RR: You mentioned that novels allow readers to use their imaginations, I assume more so than graphic novels, but what about the graphic novel/comic book format appeals to you?
Henry: Well, once you portray something the concept becomes crystallized and it’s no longer yours. The way I view a character may differ from the way someone else sees her. That’s why it is such a headache to cast a movie based on a book.
To me, a comic book is an original art form that lies in a space between a novel and a film. You have attributes of both and elements that are particular to the medium—like word balloons and panels—that can become part of how the story is told.

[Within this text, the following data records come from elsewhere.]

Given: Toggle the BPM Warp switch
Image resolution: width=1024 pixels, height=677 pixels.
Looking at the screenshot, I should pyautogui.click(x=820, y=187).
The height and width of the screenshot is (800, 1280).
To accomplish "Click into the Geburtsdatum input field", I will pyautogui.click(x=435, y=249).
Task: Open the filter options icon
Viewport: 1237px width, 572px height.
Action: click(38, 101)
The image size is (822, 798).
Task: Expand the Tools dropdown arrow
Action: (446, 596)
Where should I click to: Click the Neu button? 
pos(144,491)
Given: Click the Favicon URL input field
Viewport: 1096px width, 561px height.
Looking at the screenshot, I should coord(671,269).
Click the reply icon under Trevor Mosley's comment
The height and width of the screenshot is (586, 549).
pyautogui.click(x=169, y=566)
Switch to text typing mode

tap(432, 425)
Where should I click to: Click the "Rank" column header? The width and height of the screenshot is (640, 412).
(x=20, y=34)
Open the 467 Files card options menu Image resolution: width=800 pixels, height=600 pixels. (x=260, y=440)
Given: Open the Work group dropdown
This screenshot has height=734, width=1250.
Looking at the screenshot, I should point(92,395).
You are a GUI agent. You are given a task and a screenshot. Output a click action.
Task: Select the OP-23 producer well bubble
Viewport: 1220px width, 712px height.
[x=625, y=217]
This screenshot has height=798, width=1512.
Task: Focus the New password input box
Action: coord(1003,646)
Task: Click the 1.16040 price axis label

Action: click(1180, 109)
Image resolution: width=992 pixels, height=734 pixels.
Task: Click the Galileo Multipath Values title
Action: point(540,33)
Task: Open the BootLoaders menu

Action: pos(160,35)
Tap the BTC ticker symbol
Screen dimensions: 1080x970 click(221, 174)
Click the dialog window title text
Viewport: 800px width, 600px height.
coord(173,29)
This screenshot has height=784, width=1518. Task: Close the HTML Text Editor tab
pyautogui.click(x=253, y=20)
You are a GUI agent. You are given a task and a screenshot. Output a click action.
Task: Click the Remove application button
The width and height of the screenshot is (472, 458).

The greatest appeal for me in this format is the artwork. To be able visually to represent the story in the way I see fit. There is something very strong about presenting an idea through pictures. I think it echoes back to our early ancestors, when they were trying to articulate the world around them through cave paintings.
RR: Thanks for joining us today, Henry. Will you tell us what your website is and what else our readers can find there about “Sleeper’s Run”?
Henry: Thank you. It was truly a pleasure. Readers can go to http://www.sleepers-run.com where I keep a blog, which is one part journal about my forays into self-publishing, and one part services reviews. There are links to where they can find my book, see the trailer, hear a live interview, get information on the novel and follow me on other social networks. https://www.facebook.com/pages/Sleepers-Run/135379323206432 has up-to-date news about the novel and you can follow me on Twitter @sleepersrun. I also have a cool page on http://www.goodreads.com/author/show/5125781.Henry_Mosquera with quotes from the book, a “Sleeper’s Run” quiz, and reader and critic reviews.
RR: Thank you, again, for the interview, Henry. It’s been a pleasure. I wish you much good fortune with “Sleeper’s Run.”